Since I never figured out how to resolve the problem with the security warning message I posted about recently, I have been trying to use cookies to accomplish the same thing. This is for a shopping cart application.

What I have been trying to do is set a cookie on the unsecure part of my site (which will contain catalog number, quantities, and such) and then open it again on the secure part of my site where the credit card info will be added.

I have tested the set and retrieve programs on the unsecure part of my web site and they work. When I try it on the secure part the cookie is not retrieved and the work "undefined" is where the data should be.

There aren't that many parameters for setting cookies. I am setting the domain to .vcisinc.com which is the tail of both the unsecure and secure parts of my site (the secure part is something like https://secure-site.com/www.vcisinc.com).
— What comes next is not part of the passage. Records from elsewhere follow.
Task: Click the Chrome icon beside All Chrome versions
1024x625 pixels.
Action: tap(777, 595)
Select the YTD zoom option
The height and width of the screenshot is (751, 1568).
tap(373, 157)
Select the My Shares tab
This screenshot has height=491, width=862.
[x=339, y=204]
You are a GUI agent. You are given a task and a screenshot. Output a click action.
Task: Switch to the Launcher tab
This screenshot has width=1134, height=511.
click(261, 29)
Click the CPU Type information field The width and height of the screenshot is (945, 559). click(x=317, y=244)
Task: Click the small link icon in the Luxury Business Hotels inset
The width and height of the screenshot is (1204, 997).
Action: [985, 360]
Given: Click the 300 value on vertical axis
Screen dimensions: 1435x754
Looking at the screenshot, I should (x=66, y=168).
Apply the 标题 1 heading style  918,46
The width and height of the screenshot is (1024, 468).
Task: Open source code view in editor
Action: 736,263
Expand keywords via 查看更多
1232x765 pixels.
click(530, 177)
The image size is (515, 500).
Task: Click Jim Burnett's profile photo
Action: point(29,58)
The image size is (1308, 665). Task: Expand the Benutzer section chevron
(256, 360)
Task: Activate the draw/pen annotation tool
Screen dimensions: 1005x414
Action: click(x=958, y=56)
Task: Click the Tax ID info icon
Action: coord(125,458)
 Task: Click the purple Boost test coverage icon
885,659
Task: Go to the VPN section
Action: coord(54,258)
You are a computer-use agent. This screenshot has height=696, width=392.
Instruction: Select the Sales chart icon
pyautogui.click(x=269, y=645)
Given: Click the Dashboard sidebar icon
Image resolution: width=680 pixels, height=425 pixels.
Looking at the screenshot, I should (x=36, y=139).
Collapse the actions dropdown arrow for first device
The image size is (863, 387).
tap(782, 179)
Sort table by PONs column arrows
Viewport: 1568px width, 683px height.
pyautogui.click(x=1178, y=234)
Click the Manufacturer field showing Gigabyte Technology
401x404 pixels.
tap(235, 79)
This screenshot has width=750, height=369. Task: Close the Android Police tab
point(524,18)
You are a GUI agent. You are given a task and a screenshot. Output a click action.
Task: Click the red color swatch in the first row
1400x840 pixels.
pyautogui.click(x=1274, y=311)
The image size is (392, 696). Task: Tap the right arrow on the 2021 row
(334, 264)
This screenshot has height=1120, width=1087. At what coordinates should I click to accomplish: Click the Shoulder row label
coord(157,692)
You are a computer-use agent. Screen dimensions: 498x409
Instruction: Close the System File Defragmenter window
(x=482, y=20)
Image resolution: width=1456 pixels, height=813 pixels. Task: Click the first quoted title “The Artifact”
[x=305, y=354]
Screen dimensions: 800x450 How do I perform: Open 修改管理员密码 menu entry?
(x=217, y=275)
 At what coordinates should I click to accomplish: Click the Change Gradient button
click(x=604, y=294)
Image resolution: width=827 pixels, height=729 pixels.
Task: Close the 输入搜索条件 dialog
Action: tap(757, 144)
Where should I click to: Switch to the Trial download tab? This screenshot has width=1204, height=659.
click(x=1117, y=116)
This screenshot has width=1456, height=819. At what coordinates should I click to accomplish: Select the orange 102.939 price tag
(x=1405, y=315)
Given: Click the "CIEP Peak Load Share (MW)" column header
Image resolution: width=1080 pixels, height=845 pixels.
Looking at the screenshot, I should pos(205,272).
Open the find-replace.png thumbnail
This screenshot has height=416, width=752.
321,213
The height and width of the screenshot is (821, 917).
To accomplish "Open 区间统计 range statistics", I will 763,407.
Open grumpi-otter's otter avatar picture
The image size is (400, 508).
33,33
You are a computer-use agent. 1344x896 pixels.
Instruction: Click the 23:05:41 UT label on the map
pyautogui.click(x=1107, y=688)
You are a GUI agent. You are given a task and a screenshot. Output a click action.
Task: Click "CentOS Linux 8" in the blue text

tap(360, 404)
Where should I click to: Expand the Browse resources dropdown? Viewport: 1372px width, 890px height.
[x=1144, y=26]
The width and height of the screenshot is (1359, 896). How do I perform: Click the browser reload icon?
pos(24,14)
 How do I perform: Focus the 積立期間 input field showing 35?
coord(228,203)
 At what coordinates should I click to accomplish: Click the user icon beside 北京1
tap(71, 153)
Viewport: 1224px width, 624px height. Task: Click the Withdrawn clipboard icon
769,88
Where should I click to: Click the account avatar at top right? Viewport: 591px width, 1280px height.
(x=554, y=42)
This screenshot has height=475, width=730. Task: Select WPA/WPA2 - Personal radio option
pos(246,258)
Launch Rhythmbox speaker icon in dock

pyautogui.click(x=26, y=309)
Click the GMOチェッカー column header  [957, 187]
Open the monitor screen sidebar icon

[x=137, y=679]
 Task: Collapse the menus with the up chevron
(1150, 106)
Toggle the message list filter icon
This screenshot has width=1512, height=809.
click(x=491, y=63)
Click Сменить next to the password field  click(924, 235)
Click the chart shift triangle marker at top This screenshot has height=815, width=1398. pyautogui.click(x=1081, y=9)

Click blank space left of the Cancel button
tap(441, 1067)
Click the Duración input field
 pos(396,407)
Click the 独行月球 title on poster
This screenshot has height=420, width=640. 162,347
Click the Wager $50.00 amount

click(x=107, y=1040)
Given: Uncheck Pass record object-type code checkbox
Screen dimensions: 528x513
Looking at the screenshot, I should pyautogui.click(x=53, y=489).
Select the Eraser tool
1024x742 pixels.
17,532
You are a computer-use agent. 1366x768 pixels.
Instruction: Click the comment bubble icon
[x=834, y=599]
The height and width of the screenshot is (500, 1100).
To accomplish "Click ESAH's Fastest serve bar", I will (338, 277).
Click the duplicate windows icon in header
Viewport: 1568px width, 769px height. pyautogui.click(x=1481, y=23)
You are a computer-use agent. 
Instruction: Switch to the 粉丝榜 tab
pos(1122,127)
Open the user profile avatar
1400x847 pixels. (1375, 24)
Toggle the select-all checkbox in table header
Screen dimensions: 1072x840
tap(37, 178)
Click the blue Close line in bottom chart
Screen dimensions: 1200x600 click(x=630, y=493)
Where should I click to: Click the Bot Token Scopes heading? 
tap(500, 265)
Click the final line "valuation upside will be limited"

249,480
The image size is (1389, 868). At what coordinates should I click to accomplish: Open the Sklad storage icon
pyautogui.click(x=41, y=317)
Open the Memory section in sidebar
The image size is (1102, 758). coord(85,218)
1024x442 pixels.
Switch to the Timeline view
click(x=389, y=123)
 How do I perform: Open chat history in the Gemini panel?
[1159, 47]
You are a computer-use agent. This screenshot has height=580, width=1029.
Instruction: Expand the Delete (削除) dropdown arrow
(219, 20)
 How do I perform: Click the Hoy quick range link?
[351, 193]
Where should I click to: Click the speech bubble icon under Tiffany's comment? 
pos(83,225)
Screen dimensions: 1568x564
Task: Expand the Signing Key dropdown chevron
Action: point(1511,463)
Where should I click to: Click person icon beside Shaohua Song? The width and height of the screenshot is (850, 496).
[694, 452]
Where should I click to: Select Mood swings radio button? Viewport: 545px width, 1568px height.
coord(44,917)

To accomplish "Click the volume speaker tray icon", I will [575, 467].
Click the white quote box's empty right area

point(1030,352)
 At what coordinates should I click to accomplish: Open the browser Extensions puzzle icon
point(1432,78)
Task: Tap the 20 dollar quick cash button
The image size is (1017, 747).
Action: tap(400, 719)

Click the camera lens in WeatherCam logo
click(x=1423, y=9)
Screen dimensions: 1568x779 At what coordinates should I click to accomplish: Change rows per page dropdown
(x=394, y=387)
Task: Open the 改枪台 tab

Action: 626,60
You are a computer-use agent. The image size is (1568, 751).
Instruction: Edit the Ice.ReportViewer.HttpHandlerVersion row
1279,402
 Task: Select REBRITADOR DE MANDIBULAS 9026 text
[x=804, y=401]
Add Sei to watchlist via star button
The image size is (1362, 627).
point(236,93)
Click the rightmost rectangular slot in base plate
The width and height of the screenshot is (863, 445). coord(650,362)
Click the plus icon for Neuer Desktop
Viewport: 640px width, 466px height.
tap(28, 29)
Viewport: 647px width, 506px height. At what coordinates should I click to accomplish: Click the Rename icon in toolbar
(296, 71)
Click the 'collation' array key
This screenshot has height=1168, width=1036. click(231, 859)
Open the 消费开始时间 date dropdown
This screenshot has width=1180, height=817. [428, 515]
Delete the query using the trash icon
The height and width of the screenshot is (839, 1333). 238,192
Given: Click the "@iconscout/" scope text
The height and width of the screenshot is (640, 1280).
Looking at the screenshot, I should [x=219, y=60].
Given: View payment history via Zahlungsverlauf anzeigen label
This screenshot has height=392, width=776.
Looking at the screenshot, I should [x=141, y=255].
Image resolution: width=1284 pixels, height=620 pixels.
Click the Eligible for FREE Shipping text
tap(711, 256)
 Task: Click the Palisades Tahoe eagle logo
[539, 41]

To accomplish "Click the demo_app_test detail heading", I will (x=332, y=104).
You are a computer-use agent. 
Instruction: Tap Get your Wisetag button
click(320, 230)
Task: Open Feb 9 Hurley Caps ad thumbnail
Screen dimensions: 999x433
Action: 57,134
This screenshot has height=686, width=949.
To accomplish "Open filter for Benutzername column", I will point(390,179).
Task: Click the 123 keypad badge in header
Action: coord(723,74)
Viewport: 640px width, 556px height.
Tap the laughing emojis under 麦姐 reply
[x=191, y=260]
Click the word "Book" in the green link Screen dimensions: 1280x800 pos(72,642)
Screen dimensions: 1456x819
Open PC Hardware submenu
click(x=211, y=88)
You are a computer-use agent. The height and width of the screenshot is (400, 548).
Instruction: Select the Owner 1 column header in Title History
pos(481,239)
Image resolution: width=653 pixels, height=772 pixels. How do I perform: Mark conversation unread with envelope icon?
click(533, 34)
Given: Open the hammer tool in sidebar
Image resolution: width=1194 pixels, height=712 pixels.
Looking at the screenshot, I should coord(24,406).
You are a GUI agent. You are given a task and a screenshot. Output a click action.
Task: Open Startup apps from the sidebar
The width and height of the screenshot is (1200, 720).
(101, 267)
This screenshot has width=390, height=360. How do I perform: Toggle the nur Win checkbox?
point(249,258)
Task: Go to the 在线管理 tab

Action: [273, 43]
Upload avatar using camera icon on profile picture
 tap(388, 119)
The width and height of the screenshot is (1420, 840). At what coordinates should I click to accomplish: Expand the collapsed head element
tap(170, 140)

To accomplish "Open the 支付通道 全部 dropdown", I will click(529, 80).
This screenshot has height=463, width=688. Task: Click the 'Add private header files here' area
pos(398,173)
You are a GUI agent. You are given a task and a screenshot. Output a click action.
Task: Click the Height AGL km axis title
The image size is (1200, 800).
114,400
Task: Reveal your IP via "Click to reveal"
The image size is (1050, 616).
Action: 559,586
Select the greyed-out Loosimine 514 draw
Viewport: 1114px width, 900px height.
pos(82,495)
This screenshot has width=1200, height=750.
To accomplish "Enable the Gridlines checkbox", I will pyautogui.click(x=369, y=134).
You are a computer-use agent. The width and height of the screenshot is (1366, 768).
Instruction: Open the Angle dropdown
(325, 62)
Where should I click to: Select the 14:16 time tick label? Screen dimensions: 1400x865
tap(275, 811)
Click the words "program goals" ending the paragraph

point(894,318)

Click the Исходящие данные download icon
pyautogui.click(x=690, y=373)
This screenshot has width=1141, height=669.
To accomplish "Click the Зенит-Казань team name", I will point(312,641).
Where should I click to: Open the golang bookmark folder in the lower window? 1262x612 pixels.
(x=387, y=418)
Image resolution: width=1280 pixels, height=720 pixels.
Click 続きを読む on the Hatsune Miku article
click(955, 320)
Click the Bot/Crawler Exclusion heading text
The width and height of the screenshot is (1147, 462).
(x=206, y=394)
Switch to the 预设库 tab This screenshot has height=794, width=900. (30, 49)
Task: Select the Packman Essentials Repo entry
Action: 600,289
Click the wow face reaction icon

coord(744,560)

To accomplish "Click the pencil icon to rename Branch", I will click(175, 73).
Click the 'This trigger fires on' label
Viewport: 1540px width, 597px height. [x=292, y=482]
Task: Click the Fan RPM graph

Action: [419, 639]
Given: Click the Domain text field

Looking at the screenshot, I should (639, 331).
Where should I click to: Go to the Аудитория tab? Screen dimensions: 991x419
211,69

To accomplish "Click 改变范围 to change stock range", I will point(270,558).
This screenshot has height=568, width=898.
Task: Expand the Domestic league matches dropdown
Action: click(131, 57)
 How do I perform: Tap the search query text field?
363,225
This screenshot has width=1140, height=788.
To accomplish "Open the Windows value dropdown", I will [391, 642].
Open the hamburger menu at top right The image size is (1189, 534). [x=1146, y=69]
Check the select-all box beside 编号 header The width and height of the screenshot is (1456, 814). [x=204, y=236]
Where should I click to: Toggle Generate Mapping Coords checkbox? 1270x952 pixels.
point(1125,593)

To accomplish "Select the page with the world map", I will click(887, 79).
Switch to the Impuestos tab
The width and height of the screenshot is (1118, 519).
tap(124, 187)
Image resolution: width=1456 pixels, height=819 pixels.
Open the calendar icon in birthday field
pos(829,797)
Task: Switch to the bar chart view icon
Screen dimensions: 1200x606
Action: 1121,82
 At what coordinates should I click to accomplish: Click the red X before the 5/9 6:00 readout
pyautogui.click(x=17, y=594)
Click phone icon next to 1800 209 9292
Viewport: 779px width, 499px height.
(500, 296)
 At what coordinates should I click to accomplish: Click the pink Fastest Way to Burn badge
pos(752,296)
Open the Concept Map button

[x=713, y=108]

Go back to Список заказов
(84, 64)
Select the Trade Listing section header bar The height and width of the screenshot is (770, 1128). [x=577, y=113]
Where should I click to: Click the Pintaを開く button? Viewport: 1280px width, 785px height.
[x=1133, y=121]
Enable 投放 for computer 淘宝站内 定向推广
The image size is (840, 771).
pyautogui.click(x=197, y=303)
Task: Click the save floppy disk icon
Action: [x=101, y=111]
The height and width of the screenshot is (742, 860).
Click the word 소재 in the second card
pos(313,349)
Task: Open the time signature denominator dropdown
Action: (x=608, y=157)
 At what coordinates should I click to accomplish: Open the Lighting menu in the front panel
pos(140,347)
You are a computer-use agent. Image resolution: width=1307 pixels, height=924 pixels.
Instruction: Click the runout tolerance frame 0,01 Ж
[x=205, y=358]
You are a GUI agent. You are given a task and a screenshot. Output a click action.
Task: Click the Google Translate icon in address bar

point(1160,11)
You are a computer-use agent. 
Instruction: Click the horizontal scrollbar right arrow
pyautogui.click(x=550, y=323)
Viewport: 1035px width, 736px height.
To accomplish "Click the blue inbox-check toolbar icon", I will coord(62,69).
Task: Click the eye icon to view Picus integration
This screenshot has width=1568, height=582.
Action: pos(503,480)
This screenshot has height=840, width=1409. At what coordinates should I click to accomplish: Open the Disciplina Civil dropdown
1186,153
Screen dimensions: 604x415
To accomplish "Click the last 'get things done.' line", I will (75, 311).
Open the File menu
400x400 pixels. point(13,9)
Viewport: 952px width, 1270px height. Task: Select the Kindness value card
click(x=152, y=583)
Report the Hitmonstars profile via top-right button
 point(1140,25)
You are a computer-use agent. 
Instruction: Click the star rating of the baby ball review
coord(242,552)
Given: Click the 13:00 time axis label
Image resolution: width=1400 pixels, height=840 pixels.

Is this something that should work? Thanks

I don't believe that that is going to work for you. Here's the problem as I understand it:

Your unsecure site URL is http://www.vcisinc.com

Your secure site URL is https://secure-site.com/www.vcinsinc.com

From the above urls, it appears that you are using a shared security certificate? One of the problems with shared certificates is that they don't share the same domain. Just because www.vcinxinc.com is part of the secured URL doesn't mean that the URL is part of the vcincsinc.com domain; in fact, the URL is part of the secure-site.com domain. This means that your cookie that you set for the vcincsinc.com domain does not exist in the secure-site.com domain, and this is your problem.

To solve this particular problem, pass you session tracking tokens as URL parameters from the vcisinc.com page to the secure-site.com page and then, if you need to, set the same cookie value from one of the secure pages -- this will result in cookie.x with the same value residing on both domains and should give you the results you are looking for...